While Christine Lagarde argues before the European Parliament that the tightening of the ECB's monetary policy will do more harm to the eurozone economy than good, the Fed's "doves" cautiously suggest that an increase in the federal funds rate in 2022 may be necessary. This opinion was reached by the president of the Federal Reserve Bank of Chicago, Charles Evans, saying that the increase in borrowing costs could become a reality if everything does not go according to the Fed's plan. While the plan is bursting at the seams.
The acceleration of U.S. consumer prices to 6.2% YoY and retail sales to 1.7% MoM convince of two things. The U.S. economy looks very strong and is likely to accelerate by 3.8%-4% in the fourth quarter. Inflation does not even think to dance to the tune of the Fed. The growth in wages, rental costs, and the expansion of the list of goods and services that are experiencing increased price pressure indicate that there is no need to expect a slowdown in CPI and PCE until the second half of 2022. And then, the labor market will recover, pushing the Fed to raise the rate.
And although Reuters experts predict that the first act of monetary restriction will take place only in the fourth quarter of next year, most of them believe that it would be better if it happened in September. Atlanta Federal Reserve President Raphael Bostic sets an even earlier date - mid-2022. Bank of America agrees with him and does not rule out that a double blow from wages and inflation could push the central bank to an earlier start of the process of tightening monetary policy. No matter how the Fed starts raising rates in the spring.

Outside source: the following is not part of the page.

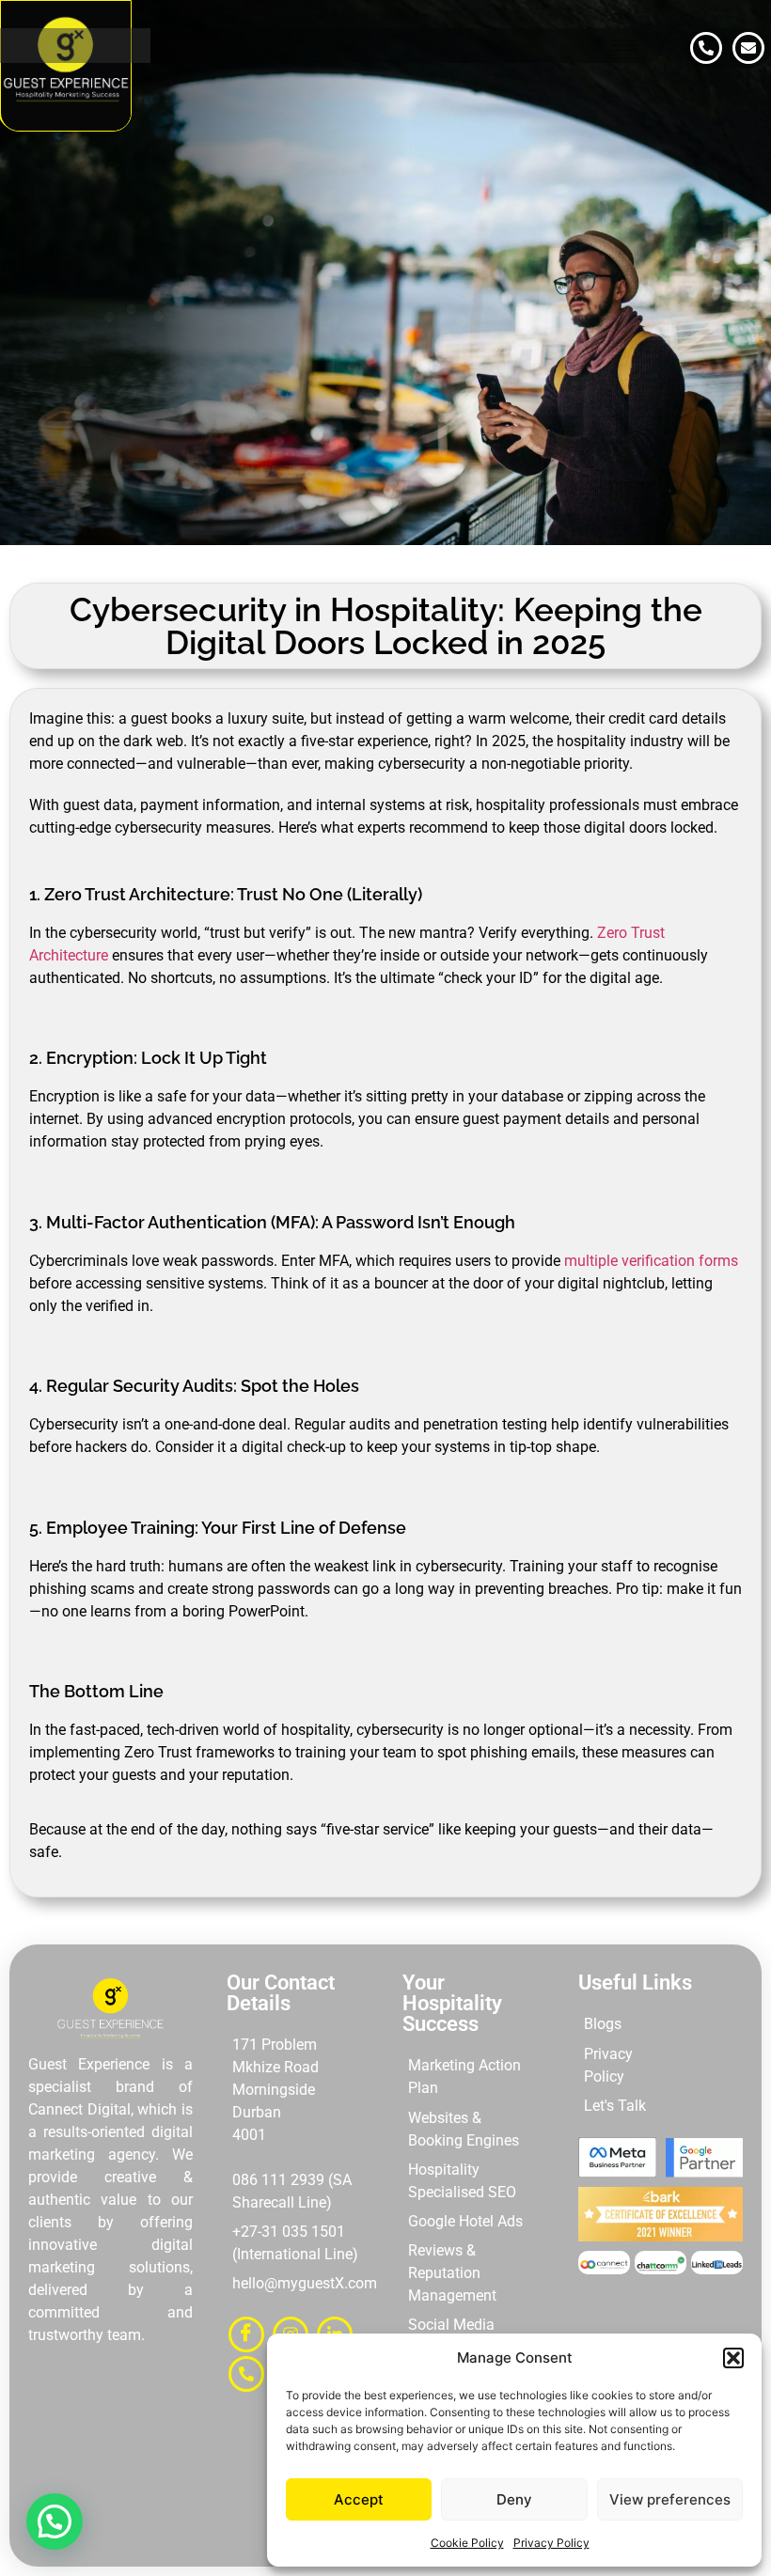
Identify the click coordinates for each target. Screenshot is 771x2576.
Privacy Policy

Forecasts for the timing of the Fed rate hike
When one bank raises rates, and the second keeps them at the same level, it is clear where the money flows. From Europe to North America. Expectations of the Fed's monetary restriction lead to an increase in the yield of U.S. Treasury bonds, increase their attractiveness, and fuel demand from non-residents, including for the U.S. currency. Moreover, the shares look very presentable. It's not for nothing that the S&P 500 managed to mark 66th record close in 2021 – the best result since the early 1960s.

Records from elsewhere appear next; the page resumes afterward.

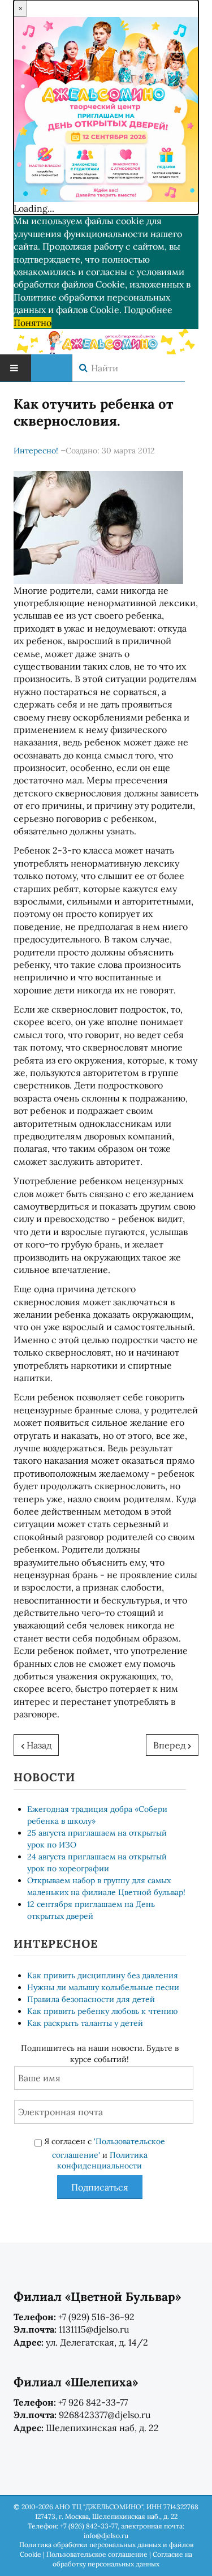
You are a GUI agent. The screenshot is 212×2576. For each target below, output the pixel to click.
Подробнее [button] (148, 309)
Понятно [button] (32, 322)
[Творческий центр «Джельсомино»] (106, 340)
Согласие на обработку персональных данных (122, 2559)
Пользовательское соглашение (97, 2554)
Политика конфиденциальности (102, 2160)
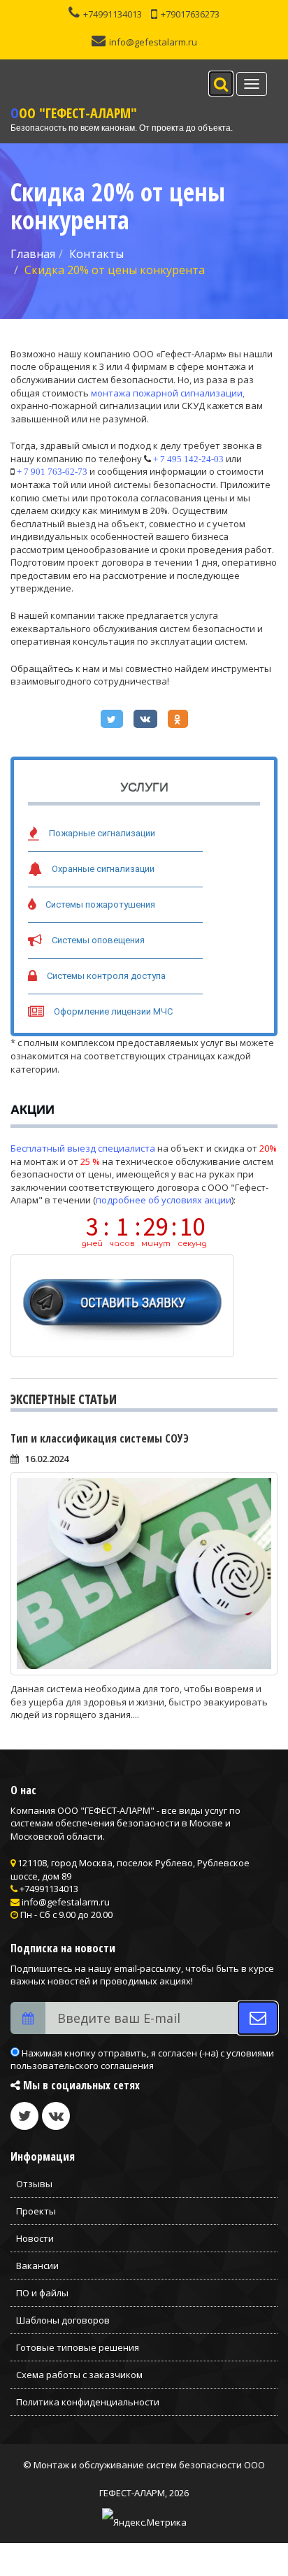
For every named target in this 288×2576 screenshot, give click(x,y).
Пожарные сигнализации (102, 833)
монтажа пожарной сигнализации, (168, 393)
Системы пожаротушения (100, 904)
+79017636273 (190, 14)
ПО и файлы (42, 2293)
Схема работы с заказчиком (79, 2374)
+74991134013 (112, 14)
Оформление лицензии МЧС (113, 1011)
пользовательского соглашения (82, 2065)
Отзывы (34, 2183)
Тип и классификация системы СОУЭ (99, 1438)
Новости (35, 2238)
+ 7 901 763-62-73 (52, 471)
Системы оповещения (98, 940)
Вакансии (37, 2265)
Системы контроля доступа (106, 976)
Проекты (36, 2211)
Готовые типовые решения (77, 2347)
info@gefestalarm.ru (153, 42)
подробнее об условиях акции (163, 1200)
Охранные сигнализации (103, 869)
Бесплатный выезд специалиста (82, 1148)
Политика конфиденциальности (87, 2402)
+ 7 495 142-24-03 (188, 459)
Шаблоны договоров (63, 2320)
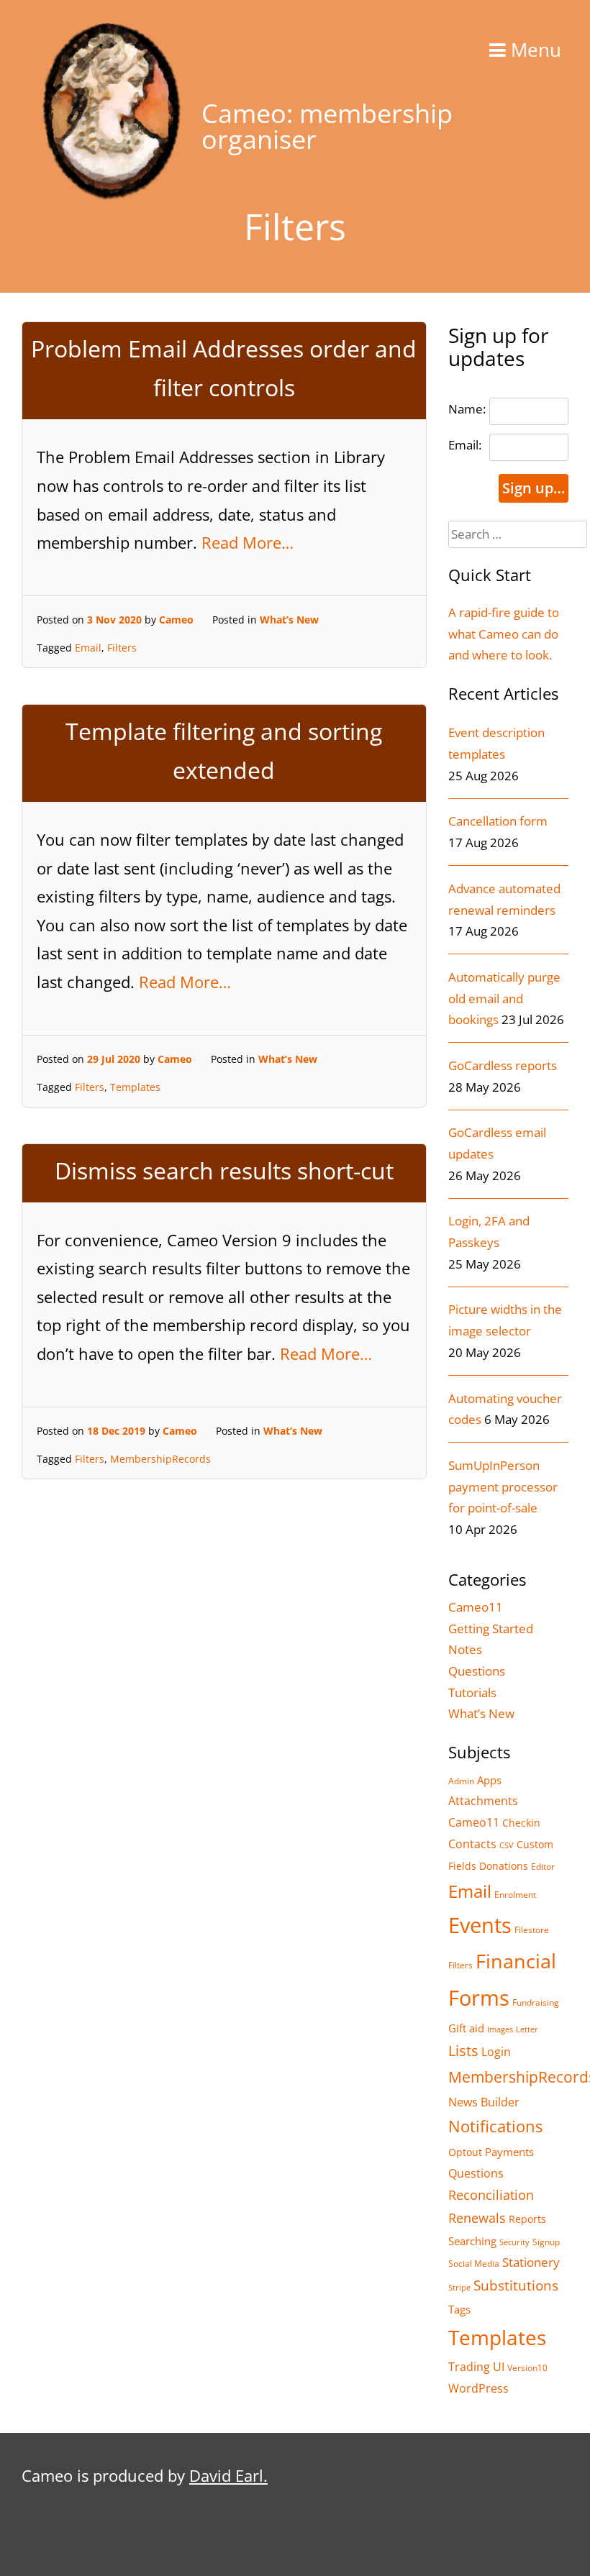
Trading (469, 2367)
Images (500, 2029)
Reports (527, 2219)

There is nothing to answer the "bulls" on EURUSD and from the point of view of the economy. Unlike the United States, whose GDP is likely to accelerate in the fourth quarter, the eurozone is experiencing difficulties due to the energy crisis, the resurfacing of the Brexit issue, and the next wave of COVID-19.

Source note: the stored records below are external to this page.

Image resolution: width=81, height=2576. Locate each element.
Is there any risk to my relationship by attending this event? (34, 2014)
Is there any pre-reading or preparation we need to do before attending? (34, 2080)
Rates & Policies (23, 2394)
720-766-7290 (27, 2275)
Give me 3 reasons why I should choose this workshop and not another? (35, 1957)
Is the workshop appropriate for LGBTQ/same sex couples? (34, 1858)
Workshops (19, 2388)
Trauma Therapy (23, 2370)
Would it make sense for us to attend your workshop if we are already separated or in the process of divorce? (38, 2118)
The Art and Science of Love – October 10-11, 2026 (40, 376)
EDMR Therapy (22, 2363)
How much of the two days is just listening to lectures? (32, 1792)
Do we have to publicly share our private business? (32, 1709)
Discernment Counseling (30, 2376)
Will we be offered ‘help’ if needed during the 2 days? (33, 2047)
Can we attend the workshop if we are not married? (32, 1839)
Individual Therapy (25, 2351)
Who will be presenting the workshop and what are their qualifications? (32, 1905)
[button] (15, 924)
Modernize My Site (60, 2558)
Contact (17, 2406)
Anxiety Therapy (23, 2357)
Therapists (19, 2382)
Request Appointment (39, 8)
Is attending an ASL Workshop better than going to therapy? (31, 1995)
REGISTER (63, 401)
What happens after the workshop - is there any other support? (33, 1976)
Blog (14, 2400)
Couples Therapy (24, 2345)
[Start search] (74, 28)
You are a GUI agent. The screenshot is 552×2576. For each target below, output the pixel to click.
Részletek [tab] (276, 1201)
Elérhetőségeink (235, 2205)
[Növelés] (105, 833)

The key events of the week by November 26 will be the releases of data on European business activity and U.S. inflation. Bloomberg experts expect a slowdown in purchasing managers' indices in the manufacturing and services sectors of the currency bloc and an acceleration in the personal consumption expenditures index, the Fed's preferred inflation indicator. If this happens, the main currency pair will continue to seek its fortunes on the downside.
Technically, a Gartley pattern has formed on the EURUSD weekly chart. Its target of 78.6% corresponds to the 1.1 mark. This indicates that the potential of the downward movement of the main currency pair is far from being exhausted and allows you to adhere to the previous strategy of selling on growth.